Le Vésinet () is a suburban commune in the Yvelines department in the Île-de-France region in north-central France. It is a part of the affluent outer suburbs of western Paris,  from the centre of Paris. In 2019, it had a population of 15,943.

Le Vésinet is one of the wealthiest suburbs of Paris, known for its wooded avenues, mansions and lakes. It contains many public gardens designed by French landscape gardener Paul de Lavenne, comte de Choulot.

History
The commune of Le Vésinet was created on 31 May 1875 by detaching a part of the territory of Chatou and merging it with a part of the territory of Croissy-sur-Seine and a part of the territory of Le Pecq.

Geography

Le Vésinet is located in a bend of the Seine, but has no access to the river. It is 16.4 km (10.2 mi) west of Paris and 4 km east of Saint-Germain-en-Laye. The surrounding communes are Chatou on the east, Croissy-sur-Seine on the south, Le Pecq on the west, and Montesson on the north.

The terrain is an alluvial plain ranging in altitude from 28 meters near Le Pecq to 45 meters at the end of the Route de Montesson, with a gentle slope from northeast to southwest.

The commune is entirely urbanized, principally with single-family dwellings. Green space comprises 20 percent of the territory. There are a number of lakes: the lac Supérieur, the lac Inférieur, the lac de la Station, the lac de Croissy, and the Grand lac (with a large central island, l'Île des Ibis) also called Lac des Ibis. These lakes are linked by nearly 4 km of artificial streams called les Petites Rivières.

Population

Sights
Le Vésinet was the first "ville-parc" to be built in France. It has many green spaces, lakes, and lavish mansions.
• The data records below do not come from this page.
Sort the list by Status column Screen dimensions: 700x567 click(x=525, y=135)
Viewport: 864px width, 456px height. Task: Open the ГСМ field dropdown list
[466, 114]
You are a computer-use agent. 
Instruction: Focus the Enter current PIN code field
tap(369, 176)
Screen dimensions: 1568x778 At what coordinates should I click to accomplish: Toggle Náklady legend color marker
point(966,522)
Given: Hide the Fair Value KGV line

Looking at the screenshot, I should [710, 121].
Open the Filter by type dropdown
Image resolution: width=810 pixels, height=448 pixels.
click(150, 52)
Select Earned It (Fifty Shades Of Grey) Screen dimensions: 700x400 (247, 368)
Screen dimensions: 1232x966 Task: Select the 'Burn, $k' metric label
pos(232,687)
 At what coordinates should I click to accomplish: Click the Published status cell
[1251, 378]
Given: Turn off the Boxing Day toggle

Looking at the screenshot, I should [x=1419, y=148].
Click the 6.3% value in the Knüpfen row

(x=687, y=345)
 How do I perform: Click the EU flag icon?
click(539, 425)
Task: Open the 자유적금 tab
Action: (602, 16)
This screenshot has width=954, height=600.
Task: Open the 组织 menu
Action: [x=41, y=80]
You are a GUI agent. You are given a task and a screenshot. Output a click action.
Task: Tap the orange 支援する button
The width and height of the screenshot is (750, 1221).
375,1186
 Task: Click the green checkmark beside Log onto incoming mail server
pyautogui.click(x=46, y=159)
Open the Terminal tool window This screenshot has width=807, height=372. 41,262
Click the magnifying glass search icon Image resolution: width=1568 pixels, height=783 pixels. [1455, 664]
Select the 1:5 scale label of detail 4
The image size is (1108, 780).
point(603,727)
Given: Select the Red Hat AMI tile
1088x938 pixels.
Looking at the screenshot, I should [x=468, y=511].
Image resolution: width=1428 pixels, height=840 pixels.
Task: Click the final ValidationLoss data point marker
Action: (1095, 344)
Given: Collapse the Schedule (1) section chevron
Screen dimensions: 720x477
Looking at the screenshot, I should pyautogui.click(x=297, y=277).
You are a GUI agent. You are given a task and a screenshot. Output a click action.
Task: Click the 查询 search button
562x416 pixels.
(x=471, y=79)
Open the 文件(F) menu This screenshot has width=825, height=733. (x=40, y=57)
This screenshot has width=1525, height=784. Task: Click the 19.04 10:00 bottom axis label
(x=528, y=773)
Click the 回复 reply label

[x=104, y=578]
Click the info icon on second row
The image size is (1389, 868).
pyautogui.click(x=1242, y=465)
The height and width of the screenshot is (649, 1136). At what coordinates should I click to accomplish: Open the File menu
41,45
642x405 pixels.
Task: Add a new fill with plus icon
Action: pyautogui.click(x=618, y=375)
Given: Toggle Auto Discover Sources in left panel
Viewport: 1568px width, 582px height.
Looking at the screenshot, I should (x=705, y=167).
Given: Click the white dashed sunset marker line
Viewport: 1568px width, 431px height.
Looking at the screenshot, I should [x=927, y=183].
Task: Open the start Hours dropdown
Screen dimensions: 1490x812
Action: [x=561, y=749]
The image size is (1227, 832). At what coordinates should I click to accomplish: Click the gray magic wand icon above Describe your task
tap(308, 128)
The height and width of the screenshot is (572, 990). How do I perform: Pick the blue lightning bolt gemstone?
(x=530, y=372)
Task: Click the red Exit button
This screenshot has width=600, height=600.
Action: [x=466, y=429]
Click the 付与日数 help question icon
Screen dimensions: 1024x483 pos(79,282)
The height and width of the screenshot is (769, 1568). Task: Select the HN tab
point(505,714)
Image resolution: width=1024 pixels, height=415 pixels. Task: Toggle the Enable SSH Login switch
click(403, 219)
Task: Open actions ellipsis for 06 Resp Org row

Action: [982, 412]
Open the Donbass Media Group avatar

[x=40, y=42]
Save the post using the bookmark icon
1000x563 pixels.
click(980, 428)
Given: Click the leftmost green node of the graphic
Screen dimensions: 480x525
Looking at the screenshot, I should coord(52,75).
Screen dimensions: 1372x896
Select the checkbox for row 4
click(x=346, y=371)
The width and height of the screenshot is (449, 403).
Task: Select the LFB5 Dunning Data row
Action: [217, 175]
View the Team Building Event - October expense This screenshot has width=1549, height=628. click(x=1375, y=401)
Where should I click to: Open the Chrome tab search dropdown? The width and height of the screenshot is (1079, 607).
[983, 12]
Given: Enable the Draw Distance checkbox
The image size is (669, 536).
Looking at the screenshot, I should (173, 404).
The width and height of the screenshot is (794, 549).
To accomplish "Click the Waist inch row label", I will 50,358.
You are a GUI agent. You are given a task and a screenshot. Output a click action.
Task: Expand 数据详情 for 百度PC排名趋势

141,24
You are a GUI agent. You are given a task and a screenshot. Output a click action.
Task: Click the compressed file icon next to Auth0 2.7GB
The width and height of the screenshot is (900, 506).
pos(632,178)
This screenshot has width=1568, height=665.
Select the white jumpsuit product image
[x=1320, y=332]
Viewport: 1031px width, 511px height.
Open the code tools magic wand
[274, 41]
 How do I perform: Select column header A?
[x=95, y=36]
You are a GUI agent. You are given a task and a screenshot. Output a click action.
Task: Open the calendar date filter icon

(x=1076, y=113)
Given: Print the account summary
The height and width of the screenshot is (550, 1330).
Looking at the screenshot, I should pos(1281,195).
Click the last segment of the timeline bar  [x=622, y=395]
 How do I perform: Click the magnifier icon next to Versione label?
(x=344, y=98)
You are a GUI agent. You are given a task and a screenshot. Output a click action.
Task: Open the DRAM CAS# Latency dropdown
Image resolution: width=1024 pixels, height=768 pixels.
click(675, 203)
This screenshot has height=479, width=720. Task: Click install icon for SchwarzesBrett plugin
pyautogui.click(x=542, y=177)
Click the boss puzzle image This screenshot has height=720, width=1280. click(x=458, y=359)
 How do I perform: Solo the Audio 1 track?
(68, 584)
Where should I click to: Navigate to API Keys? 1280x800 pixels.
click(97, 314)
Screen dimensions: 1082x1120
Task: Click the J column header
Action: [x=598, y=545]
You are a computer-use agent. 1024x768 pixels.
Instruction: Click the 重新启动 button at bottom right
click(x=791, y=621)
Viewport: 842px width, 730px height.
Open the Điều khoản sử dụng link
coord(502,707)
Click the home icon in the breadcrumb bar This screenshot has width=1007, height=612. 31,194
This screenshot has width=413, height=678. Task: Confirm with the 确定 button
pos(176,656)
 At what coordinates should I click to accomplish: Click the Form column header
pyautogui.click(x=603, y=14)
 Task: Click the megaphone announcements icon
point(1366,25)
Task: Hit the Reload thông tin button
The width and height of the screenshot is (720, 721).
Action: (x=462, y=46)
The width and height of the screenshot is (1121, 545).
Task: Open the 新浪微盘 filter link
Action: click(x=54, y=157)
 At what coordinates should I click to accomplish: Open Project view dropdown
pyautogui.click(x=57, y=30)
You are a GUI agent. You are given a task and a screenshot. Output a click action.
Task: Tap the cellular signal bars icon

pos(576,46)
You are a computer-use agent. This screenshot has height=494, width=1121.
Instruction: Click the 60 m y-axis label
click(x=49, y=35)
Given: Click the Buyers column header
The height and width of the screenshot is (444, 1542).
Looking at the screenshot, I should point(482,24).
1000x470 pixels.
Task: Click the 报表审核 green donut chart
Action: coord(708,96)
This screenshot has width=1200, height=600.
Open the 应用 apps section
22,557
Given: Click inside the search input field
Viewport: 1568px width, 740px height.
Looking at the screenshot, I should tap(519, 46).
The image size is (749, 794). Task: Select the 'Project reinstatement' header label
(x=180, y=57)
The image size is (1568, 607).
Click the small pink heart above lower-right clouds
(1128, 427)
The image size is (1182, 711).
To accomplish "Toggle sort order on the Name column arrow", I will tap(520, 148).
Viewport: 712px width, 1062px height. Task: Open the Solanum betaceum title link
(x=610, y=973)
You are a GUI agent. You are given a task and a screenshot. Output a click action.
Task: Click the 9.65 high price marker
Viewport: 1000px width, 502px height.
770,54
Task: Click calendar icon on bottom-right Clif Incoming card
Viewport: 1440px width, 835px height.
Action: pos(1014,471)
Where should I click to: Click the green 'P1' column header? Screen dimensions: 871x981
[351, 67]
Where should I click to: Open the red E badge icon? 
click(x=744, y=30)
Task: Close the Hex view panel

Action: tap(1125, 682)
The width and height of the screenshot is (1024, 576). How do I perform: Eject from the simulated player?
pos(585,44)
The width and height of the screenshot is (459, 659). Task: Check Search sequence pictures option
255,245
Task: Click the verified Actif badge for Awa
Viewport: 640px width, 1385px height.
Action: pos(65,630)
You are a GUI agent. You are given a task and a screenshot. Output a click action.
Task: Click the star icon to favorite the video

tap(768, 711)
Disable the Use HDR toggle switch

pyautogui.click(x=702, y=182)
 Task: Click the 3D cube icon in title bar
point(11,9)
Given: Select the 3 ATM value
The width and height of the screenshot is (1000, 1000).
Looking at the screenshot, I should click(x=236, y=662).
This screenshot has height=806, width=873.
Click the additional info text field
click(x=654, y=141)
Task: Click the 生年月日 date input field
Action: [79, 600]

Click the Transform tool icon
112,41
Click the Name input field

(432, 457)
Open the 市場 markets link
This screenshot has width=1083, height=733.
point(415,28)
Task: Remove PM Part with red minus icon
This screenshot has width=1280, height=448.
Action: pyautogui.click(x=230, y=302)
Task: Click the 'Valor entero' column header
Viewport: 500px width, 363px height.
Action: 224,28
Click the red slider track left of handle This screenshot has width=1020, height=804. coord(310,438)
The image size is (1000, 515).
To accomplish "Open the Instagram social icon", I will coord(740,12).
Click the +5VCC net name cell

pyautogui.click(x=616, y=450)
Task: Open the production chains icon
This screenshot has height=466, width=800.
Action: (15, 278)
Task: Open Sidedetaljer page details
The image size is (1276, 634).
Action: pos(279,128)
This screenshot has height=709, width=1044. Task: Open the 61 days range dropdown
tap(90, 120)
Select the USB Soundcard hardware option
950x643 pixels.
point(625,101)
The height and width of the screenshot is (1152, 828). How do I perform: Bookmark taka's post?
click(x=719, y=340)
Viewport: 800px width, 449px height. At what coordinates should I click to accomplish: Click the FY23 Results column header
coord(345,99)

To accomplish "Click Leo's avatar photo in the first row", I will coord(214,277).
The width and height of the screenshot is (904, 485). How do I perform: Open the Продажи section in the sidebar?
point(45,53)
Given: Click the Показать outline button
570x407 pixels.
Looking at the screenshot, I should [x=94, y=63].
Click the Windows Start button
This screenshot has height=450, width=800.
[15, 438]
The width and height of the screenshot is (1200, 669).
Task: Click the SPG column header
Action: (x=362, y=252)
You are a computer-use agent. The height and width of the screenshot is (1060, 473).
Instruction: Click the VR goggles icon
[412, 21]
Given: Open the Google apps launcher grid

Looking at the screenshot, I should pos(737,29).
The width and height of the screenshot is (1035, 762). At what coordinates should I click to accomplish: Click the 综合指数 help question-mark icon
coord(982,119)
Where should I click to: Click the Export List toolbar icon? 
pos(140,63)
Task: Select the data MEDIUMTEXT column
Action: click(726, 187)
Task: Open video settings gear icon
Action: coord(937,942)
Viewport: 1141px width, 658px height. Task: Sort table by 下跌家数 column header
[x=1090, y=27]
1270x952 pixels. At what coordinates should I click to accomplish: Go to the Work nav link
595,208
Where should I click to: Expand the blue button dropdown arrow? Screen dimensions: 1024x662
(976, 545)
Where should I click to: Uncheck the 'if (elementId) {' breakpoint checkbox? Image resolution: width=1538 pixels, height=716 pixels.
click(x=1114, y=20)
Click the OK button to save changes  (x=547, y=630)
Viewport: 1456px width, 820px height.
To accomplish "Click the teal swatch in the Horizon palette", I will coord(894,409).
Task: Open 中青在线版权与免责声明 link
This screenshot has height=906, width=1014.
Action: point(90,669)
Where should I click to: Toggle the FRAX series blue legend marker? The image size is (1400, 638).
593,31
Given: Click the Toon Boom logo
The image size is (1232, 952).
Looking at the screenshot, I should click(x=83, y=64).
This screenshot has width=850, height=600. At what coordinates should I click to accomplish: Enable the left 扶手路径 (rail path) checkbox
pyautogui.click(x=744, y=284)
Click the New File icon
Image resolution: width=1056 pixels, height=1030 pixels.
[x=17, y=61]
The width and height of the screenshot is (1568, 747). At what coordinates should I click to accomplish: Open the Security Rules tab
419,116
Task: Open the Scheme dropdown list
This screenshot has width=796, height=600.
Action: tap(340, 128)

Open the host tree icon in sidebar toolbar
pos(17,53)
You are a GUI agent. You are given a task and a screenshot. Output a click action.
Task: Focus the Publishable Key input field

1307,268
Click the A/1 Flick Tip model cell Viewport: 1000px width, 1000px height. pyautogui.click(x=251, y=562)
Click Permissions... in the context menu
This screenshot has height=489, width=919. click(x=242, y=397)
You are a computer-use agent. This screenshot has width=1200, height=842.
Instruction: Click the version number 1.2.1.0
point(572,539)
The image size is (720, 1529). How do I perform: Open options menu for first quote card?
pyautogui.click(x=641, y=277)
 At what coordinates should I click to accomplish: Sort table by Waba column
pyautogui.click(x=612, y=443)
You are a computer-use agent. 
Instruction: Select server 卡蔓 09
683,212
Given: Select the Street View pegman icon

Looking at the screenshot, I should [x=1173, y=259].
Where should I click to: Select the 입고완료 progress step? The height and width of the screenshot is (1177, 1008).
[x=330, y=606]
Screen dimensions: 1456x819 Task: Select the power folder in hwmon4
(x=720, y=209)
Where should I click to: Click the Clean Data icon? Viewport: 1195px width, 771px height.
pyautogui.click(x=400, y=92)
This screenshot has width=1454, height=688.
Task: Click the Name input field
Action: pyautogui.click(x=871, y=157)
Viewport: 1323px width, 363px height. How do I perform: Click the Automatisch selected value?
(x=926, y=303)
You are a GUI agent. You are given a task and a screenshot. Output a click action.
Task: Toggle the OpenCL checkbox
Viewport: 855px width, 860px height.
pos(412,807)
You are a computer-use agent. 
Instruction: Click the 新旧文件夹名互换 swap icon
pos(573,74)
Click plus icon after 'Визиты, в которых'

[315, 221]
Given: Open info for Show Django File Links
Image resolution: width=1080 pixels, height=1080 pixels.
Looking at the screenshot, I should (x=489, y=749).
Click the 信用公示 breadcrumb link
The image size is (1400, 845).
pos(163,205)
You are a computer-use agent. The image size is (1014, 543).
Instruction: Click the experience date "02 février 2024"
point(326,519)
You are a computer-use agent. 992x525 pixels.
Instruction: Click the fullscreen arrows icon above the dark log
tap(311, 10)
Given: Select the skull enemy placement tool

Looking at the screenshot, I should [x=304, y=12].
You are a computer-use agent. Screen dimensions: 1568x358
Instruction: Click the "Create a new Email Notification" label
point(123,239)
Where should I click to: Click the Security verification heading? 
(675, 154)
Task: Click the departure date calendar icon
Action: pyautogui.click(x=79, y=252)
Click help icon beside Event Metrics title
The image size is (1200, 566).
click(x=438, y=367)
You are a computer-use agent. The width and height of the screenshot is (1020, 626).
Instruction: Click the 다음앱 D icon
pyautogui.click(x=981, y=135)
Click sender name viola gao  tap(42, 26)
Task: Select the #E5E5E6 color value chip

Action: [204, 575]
The following are notable buildings:
L'hôpital du Vésinet (72 avenue de la Princesse), built by Eugène Laval in 1859 
Sainte-Marguerite (place de l'Eglise), built by Louis-Auguste Boileau from 1862 to 1865, the first non-industrial building in France built of concrete
Villa Berthe ou La Hublotière (72 route de Montesson), built by Hector Guimard in 1896.
Pink Palace (12 rue Diderot), built on the model of the Grand Trianon in Versailles by Arthur Schweitzer about 1900
Wood Cottage (122 boulevard des Etats-Unis), classified as a historic monument in 2000. Built in 1864 by Tricotel, a landscaping firm.
Villa Olivia (12 avenue Rembrandt) built by Pierre-Joseph Olive
Sainte-Pauline, built in 1905

Since 1997, Le Vésinet has received the ultimate distinction of four flowers in the national competition for villes fleuries.

Transport
Le Vésinet is served by two stations on Paris RER line A: Le Vésinet – Centre and Le Vésinet – Le Pecq.

Education
The following public schools are in Le Vésinet:

Preschools: 
Ecole maternelle Centre
Ecole maternelle Charmettes 
Ecole maternelle La Borde
Ecole maternelle Princesse
Ecole maternelle Les Cygnes

Elementary schools:
Ecole élémentaire Merlettes
Ecole élémentaire Pallu
Ecole élémentaire Pasteur 
Ecole élémentaire Princesse

Secondary schools:
Collège du Cèdre (junior high school)
Lycée Alain (senior high school/sixth form college)

Private schools:
 Bon-Sauveur (preschool through senior high school)
 Sainte-Jeanne-d’Arc (preschool and elementary school)
 Sainte-Odile (preschool and elementary school)
 Ecole Saint-Charles (elementary school)

International school:
 Malherbe International School (nursery through middle school)  

Le Vésinet is served by the Bibliothèque intercommunale du Vésinet, a library.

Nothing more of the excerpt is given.